Legislators this year raised the retirement age and slashed benefits. Though changes apply only to future employees, the legislature claimed immediate savings.
“Savings upfront and reforms down the road,” said Mr. Hynes, the state comptroller. “It’s just bad habits and bad practices.”
I’m not exactly sure what Hynes is trying to say here, but Illinois’ problems go well beyond “bad habits and bad practices.” Illinois, like California and Michigan, has placed an overwhelmingly heavy burden on the majority of the population for the benefit of the “those in need of help” minority. Of course, since no one actually attempts to define who those people are, and what constitutes “need,” the government just throws more and more money at them. Illinois’ budget disaster is largely the result of arbitrary determinations of need, made by those running for office. That’s the exact opposite of good government.
More broadly, Illinois is caught between blue state convictions about social safety nets and a red state aversion to taxes.
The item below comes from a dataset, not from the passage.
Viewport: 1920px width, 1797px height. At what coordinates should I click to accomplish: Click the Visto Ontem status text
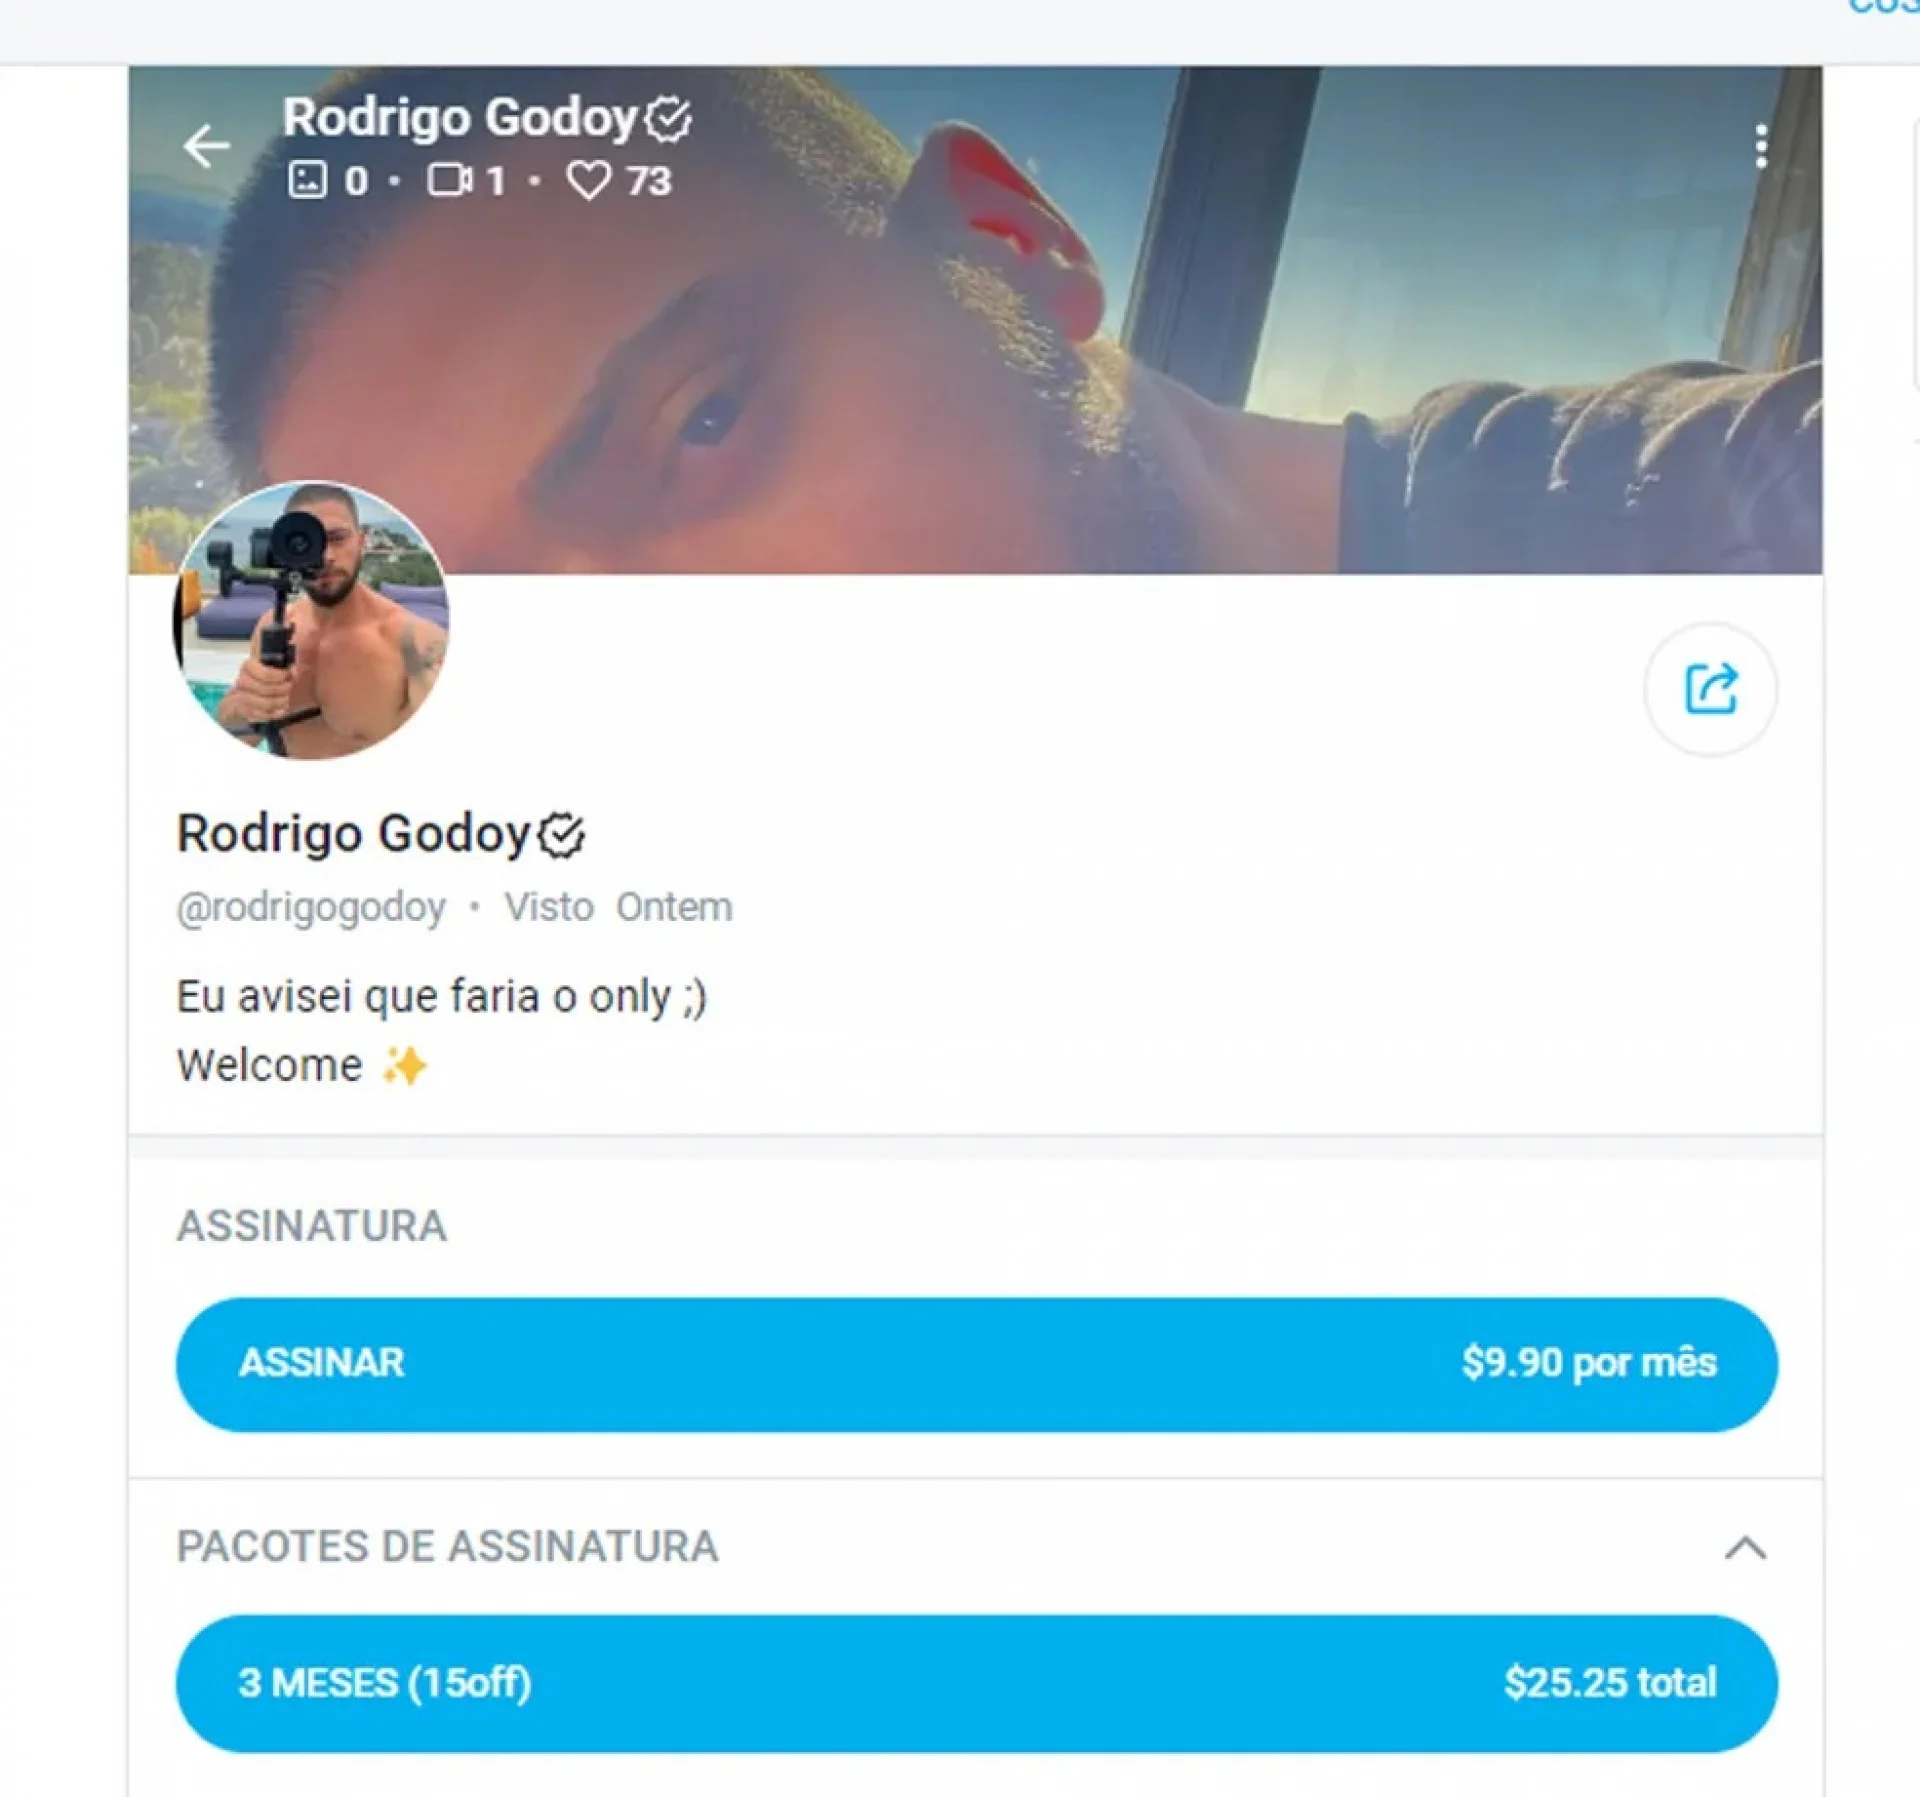point(618,907)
For years, the Democratic-controlled legislature has passed budgets that are, in effect, in deficit. Lawmakers routinely skip around the state’s balanced-budget law, with few consequences. (Republicans are near monolithic in voting against any tax increases and borrowings. When one broke ranks to try to keep the pension solvent, he was stripped of a committee position, reducing his pay and pension.)
This is where the New York Times goes from reporting the news to offering its opinions. Illinois isn’t “caught between blue state convictions about safety social safety nets and a red state aversion to taxes.” It’s caught between the corrupt political machine in Chicago, which is driven entirely by a small group of liberals, and the rest of the state. And those monolithic Republicans? The article fails to mention that they are in the perpetual minority in the Illinois legislature. The implication that Republicans have some hand in the budget crisis is laughable.
Of course, the response of Mr. Hynes, as it is with all liberals, isn’t to cut spending…it’s to raise taxes.
‘Only the most delusional people think you can solve this without raising taxes,’ he said.
Well Mr. Hynes, and by extension, Mr. Obama, you’re delusional to think that raising taxes will improve anything. We would still have government full of corrupt politicians who vote themselves raises and refuse to cut spending because it might cost them votes. How much in governmental salary are you making Mr. Hynes? How about Mayor Daley? Governor Quinn? Before government employees, who are paid with my taxes, stick their hands in my pockets again, why don’t they do their part?
On this Fourth of July, remember that we don’t depend on the government, but it does depend on us. Even better, remember it in November. In the meantime, I will continue to pressure my wife into a new move…to South Dakota.